### Excerpted passage
++++++++++++++++++++

Ken,
The only way the AR can record directly within the organ is to a floppy disk. Knowing that a CD holds 700MB, when I bought my organ I just wondered how much of a song you could get on a floppy, which is 1.44MB. And the answer is
a whole CDs worth. This is because the floppy is a DATA disk, not an AUDIO disk. In other words, when you hear eg. a Saxophone being played from the floppy disk there is no information about the saxophone sound actually on the disk. The floppy disk sends a message to the organ saying, "Right, we want to hear this particular saxophone now" and it is the software in the organ that generates the sound we hear. So you can't 'play' the floppy on a computer as the computer doesn't have the AR's sound generators in it.
Basically, Kathryn has to record from the LINE OUT under her organ, which of course she could do 'live' as she is playing. But only having one pair of hands she first records to the floppy disk in the organ; then she plays that back and has two hands free to do the recording from the LINE OUT.

++++++++++++++++++++

### Given records
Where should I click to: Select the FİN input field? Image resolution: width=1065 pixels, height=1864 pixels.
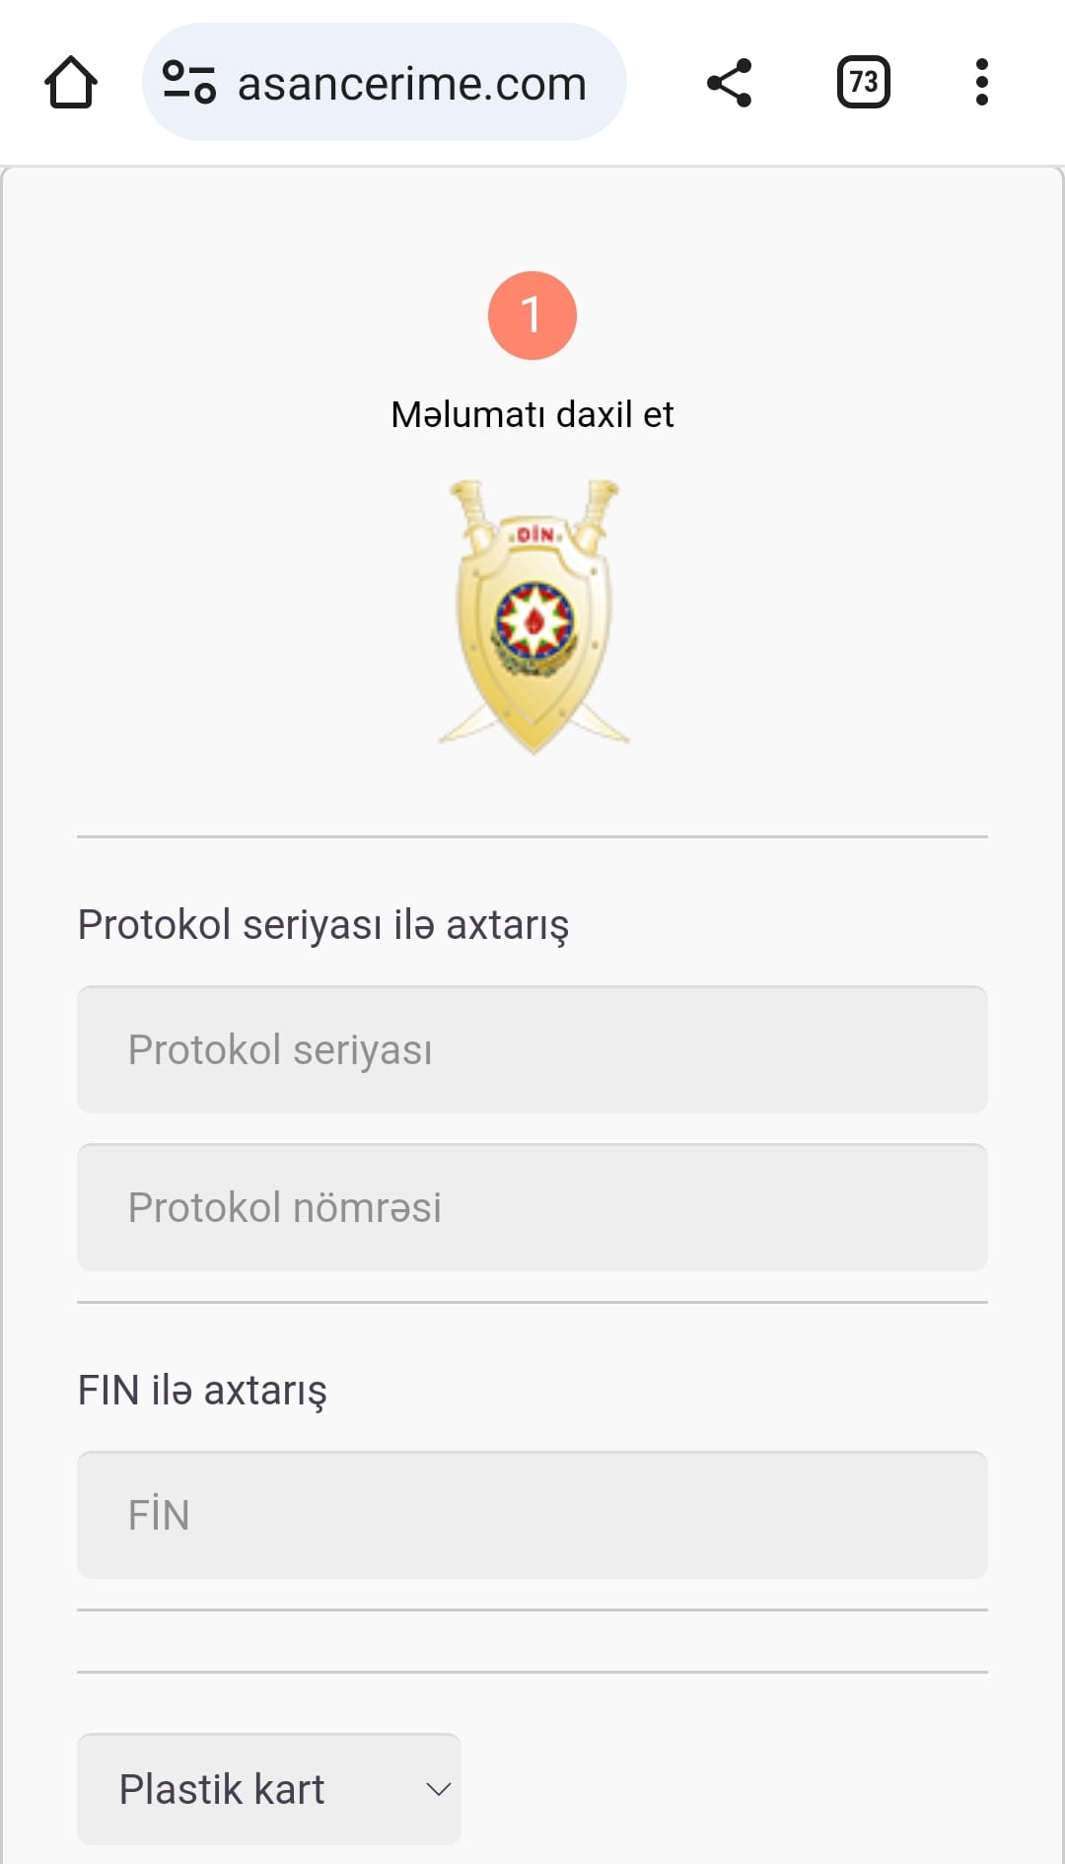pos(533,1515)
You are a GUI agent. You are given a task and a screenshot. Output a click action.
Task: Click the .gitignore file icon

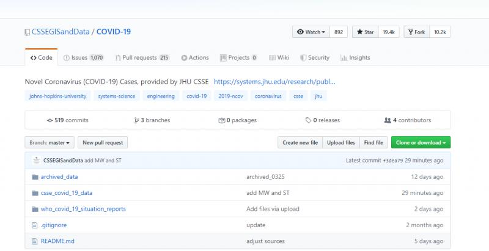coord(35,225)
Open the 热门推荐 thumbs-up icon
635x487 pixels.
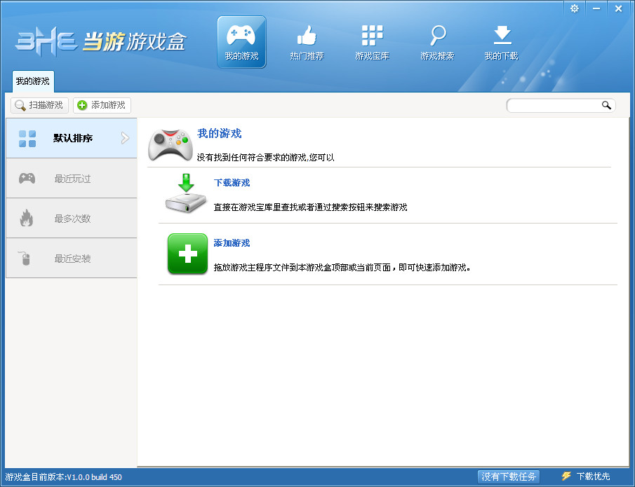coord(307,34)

++++++++++++++++++++

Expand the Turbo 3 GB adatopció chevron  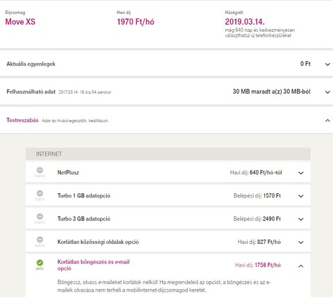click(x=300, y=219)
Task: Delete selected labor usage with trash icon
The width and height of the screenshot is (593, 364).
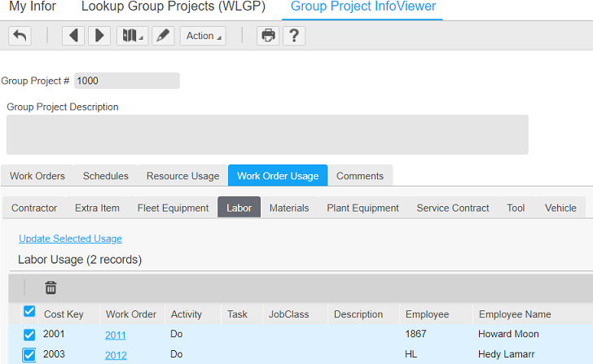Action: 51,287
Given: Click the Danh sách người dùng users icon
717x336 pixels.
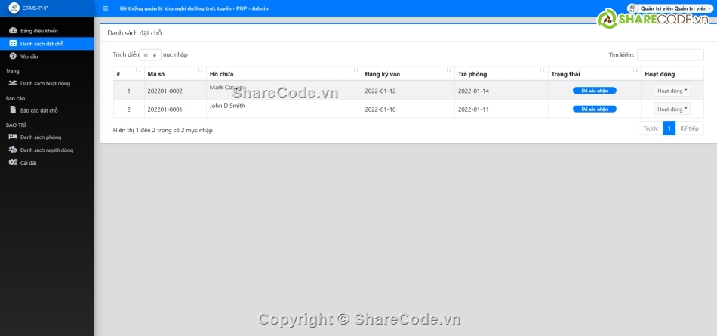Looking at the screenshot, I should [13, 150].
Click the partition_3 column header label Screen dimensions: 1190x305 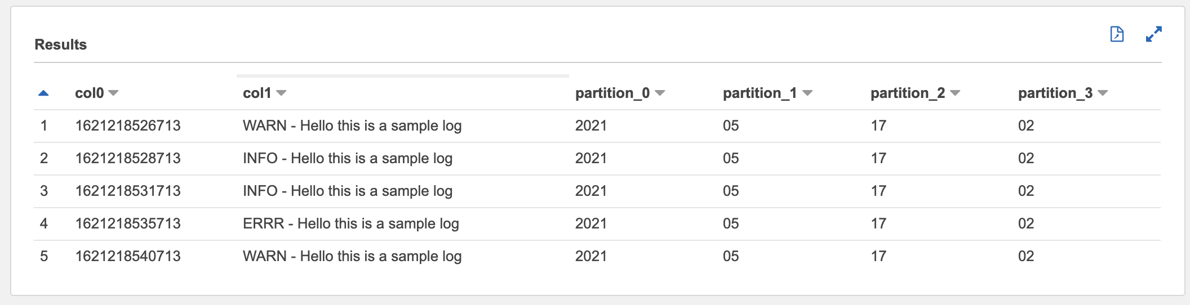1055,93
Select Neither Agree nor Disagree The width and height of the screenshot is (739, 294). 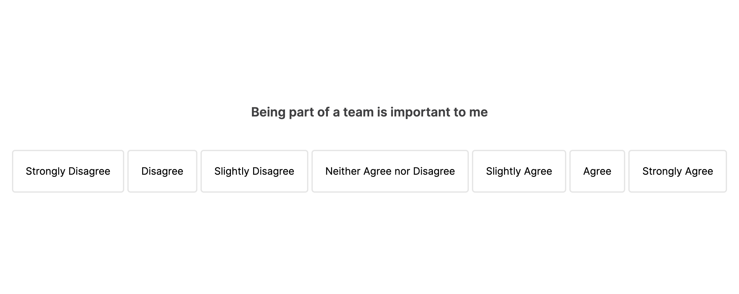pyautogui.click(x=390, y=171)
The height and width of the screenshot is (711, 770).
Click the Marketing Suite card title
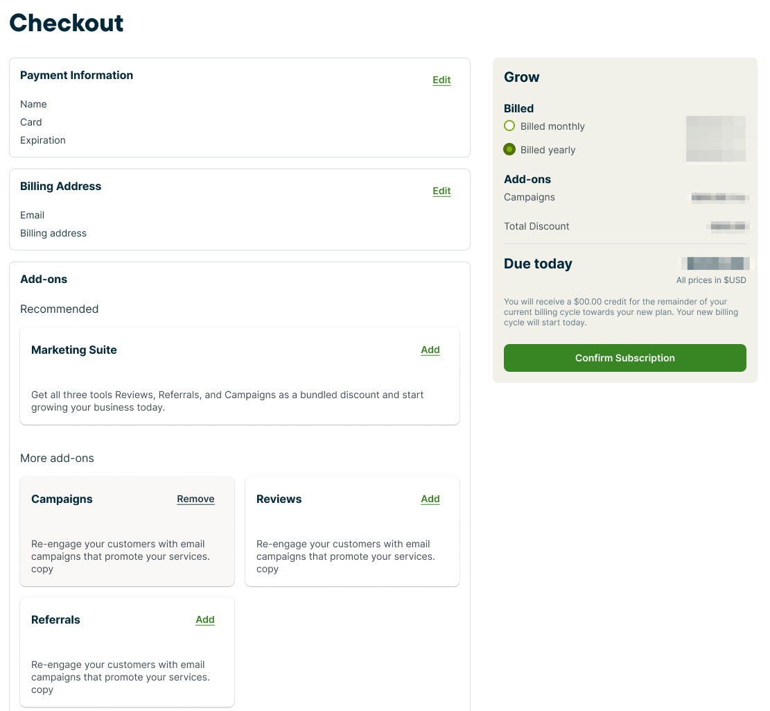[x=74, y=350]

++++++++++++++++++++

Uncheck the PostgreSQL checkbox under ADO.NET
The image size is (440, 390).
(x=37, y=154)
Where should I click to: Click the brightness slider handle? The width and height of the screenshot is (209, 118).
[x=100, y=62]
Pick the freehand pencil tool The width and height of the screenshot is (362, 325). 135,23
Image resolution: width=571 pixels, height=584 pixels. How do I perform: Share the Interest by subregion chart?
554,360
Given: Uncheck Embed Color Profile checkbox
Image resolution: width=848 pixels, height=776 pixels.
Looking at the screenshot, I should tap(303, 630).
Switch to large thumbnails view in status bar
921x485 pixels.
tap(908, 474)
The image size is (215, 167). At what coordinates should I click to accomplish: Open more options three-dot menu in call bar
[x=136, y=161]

++++++++++++++++++++

### Directions
Please reproduce the entire message above about recording on the organ's floppy disk, word for word.

### Final answer
Ken,
The only way the AR can record directly within the organ is to a floppy disk. Knowing that a CD holds 700MB, when I bought my organ I just wondered how much of a song you could get on a floppy, which is 1.44MB. And the answer is
a whole CDs worth. This is because the floppy is a DATA disk, not an AUDIO disk. In other words, when you hear eg. a Saxophone being played from the floppy disk there is no information about the saxophone sound actually on the disk. The floppy disk sends a message to the organ saying, "Right, we want to hear this particular saxophone now" and it is the software in the organ that generates the sound we hear. So you can't 'play' the floppy on a computer as the computer doesn't have the AR's sound generators in it.
Basically, Kathryn has to record from the LINE OUT under her organ, which of course she could do 'live' as she is playing. But only having one pair of hands she first records to the floppy disk in the organ; then she plays that back and has two hands free to do the recording from the LINE OUT.